Only a number is wanted: how many lines of the entries include the string "Given"?

___ Record excerpts

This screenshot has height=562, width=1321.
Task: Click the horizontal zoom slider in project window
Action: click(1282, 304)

______
___ Record excerpts

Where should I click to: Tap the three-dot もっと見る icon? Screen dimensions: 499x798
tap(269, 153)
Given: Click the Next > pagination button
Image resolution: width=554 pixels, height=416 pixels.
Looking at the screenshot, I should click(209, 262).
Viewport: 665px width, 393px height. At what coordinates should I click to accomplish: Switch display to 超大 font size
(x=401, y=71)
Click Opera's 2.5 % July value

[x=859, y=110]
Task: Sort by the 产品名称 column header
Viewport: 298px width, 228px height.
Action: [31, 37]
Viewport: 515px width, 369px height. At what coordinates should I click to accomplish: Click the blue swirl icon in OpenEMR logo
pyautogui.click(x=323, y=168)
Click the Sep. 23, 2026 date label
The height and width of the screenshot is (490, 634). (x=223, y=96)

______
___ Record excerpts

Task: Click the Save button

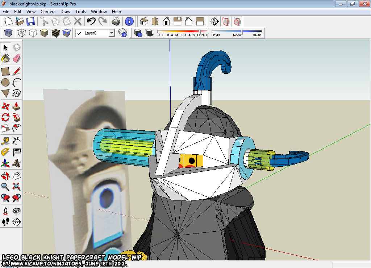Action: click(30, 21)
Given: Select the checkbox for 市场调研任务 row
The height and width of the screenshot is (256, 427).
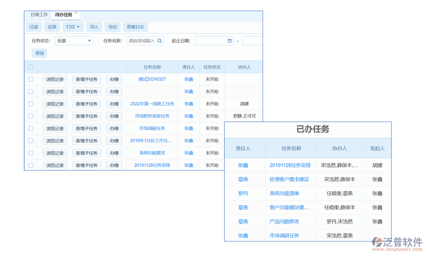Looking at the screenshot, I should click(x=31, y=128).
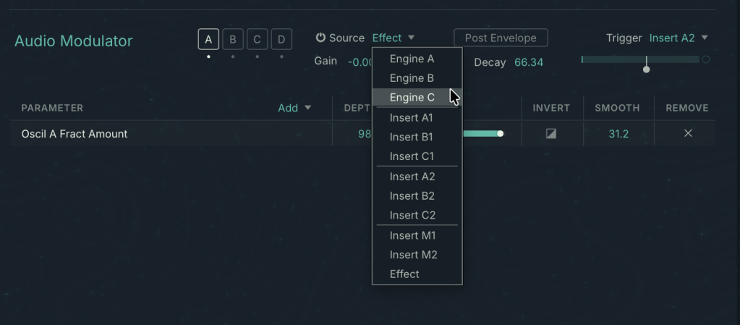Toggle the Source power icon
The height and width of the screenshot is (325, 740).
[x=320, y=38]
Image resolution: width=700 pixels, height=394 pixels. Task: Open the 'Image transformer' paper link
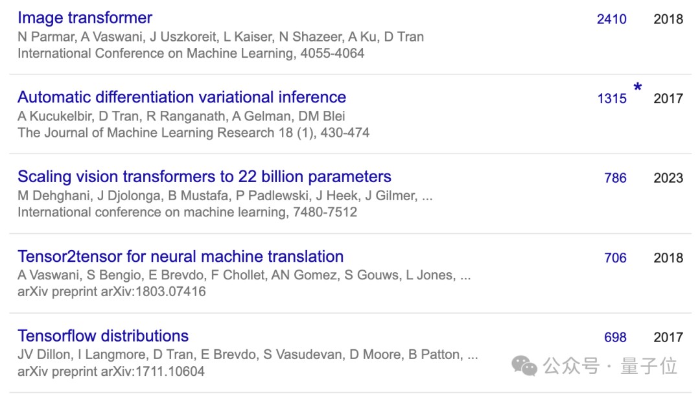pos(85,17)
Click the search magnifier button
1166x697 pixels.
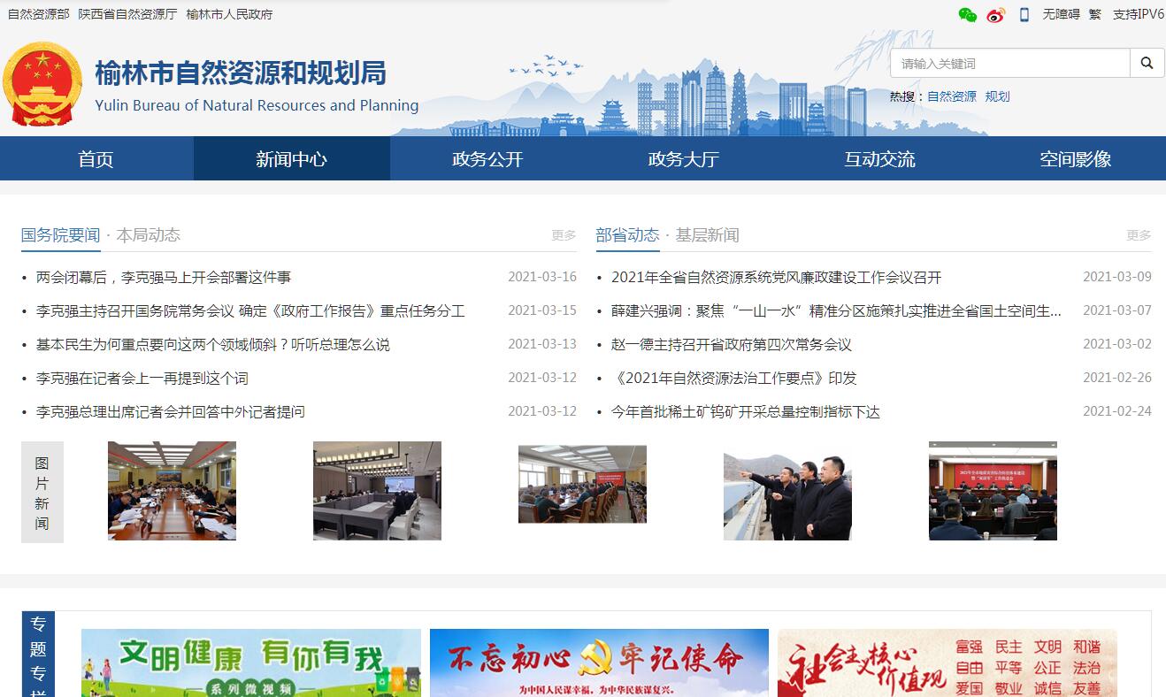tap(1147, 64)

______

Answer box - 2